▸ **What is needed**: In the material below, find every line containing "search" and copy that line.
(Records for processing begins)
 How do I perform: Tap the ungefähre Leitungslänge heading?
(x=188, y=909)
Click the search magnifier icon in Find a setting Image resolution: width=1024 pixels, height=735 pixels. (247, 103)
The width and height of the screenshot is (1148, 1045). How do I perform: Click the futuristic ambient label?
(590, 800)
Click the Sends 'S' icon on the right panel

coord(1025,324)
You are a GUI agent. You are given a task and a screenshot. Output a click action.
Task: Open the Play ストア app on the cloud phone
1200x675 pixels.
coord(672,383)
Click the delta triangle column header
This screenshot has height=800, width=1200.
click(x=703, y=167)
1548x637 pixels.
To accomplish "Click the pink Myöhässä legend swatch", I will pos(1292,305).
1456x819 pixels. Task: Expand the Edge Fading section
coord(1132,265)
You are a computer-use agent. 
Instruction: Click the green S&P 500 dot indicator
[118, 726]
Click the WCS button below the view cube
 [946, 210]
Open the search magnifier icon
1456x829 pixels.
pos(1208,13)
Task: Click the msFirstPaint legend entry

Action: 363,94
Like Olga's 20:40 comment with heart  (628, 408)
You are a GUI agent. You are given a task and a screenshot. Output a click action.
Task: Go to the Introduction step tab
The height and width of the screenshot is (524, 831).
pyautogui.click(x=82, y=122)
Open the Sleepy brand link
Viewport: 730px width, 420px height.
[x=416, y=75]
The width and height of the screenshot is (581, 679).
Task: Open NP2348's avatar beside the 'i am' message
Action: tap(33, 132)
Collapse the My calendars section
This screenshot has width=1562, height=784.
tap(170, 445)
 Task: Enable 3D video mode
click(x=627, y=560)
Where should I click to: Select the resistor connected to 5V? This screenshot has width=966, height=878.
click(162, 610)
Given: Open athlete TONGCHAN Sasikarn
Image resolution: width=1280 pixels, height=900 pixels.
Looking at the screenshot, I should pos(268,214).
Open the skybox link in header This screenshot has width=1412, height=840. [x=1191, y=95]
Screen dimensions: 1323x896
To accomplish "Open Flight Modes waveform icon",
(Records for processing ends)
▸ **Solution for this problem**:
Click the search magnifier icon in Find a setting Image resolution: width=1024 pixels, height=735 pixels. (247, 103)
Open the search magnifier icon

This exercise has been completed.